Impaired COX‐2/PGE2‐mediated anti‐viral response in G6PDknockdown A549 cells through NOX/MAPK signaling

Glucose‐6‐phosphate dehydrogenase (G6PD) provides reducing power to all cells in the form of NADPH to meet the cellular needs for reductive biosynthesis and maintenance of the cellular redox homeostasis. We have previously reported that G6PD‐deficient cells suffer high oxidative stress and these cells are more susceptible to viral infection than normal counterparts. However, how G6PD deficiency may affect cellular signaling remains elusive. Toward this end, we determined the effects of G6PD status on inflammatory responses with TNF‐α to stimulate cells (15 ng/ml TNF‐α).
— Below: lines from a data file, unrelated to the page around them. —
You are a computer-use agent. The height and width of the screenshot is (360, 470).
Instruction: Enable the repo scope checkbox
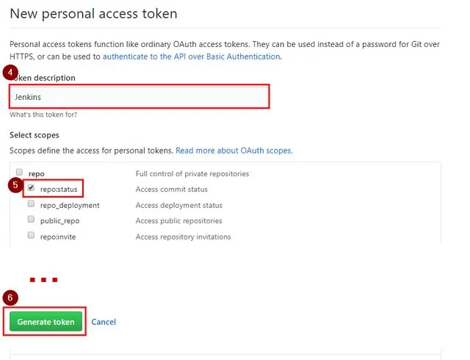[x=20, y=173]
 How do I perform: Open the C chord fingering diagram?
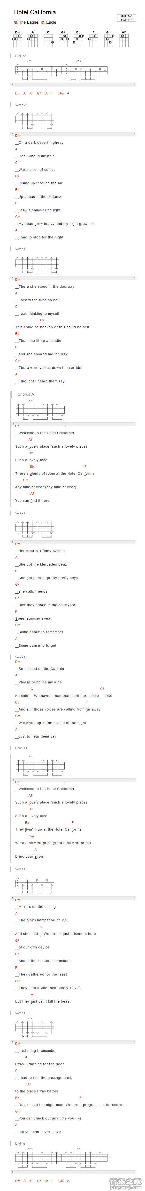tap(48, 39)
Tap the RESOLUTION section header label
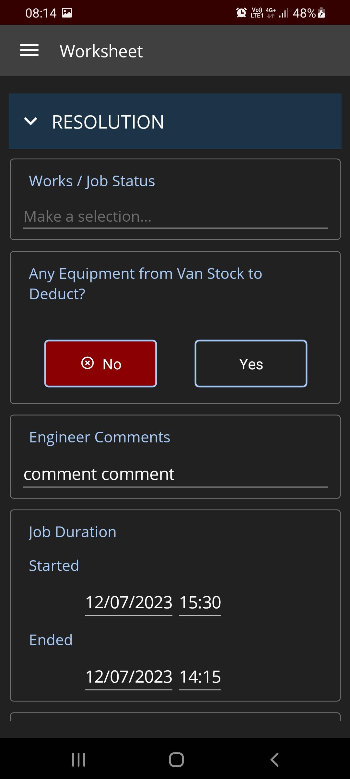The width and height of the screenshot is (350, 779). (108, 122)
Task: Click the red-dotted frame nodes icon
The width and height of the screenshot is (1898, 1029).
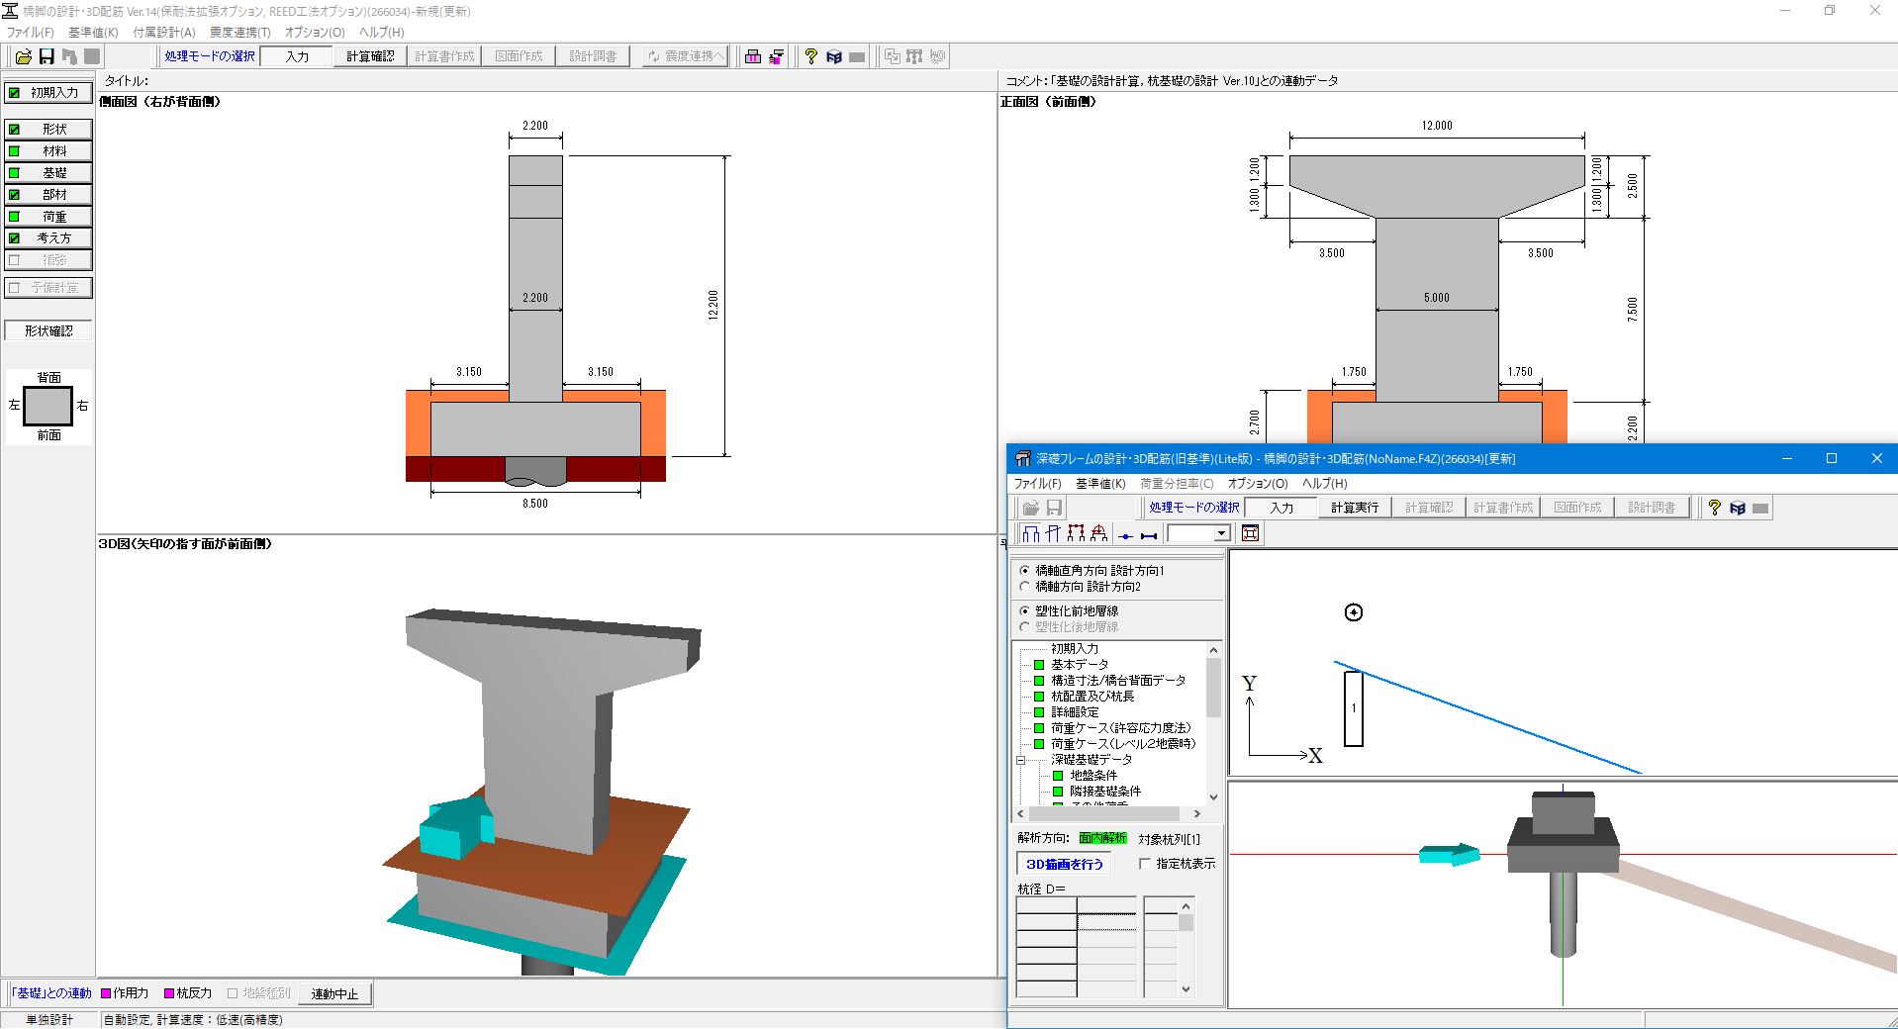Action: click(x=1076, y=534)
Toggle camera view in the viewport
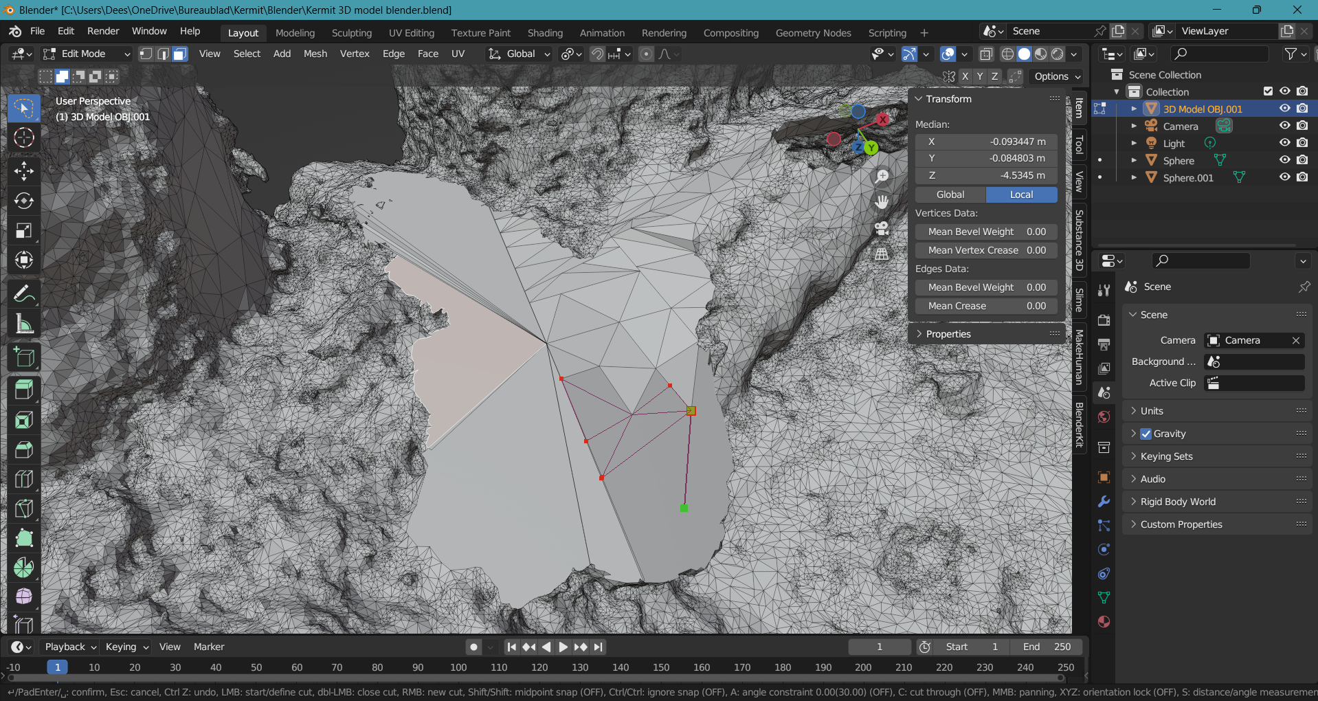 coord(882,228)
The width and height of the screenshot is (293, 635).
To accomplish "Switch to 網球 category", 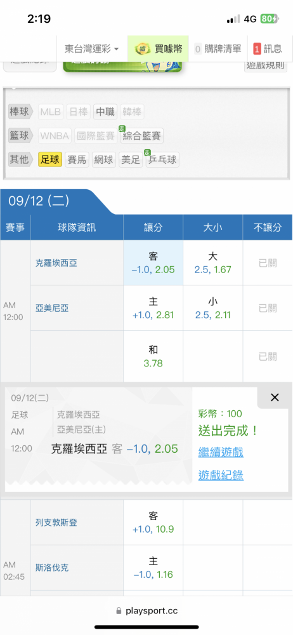I will (104, 159).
By comparing the level of TNF‐α induced inflammatory response, decreased expression pattern of induced Cox‐2 and downstream PGE2 production were observed in G6PD‐knockdown A549 cells. We further analyzed TNF‐α‐induced antiviral activity and found that decreased PGE2 production enhanced cells more susceptible to Coronavirus 229E infection. Further investigation revealed that these phenomena were due to decreased phosphorylation level of MAPK (p38, ERK and JNK) comparing with control cells. By applying DPI pretreatment, the impaired inflammatory response in G6PD‐knockdown cells was through NOX signaling. All in all, these data suggest that G6PD status affects cellular inflammatory responses and decreased TNF‐α‐mediated anti‐viral response in G6PD‐knockdown A549 cells is due to dysregulated NOX/MAPK signaling.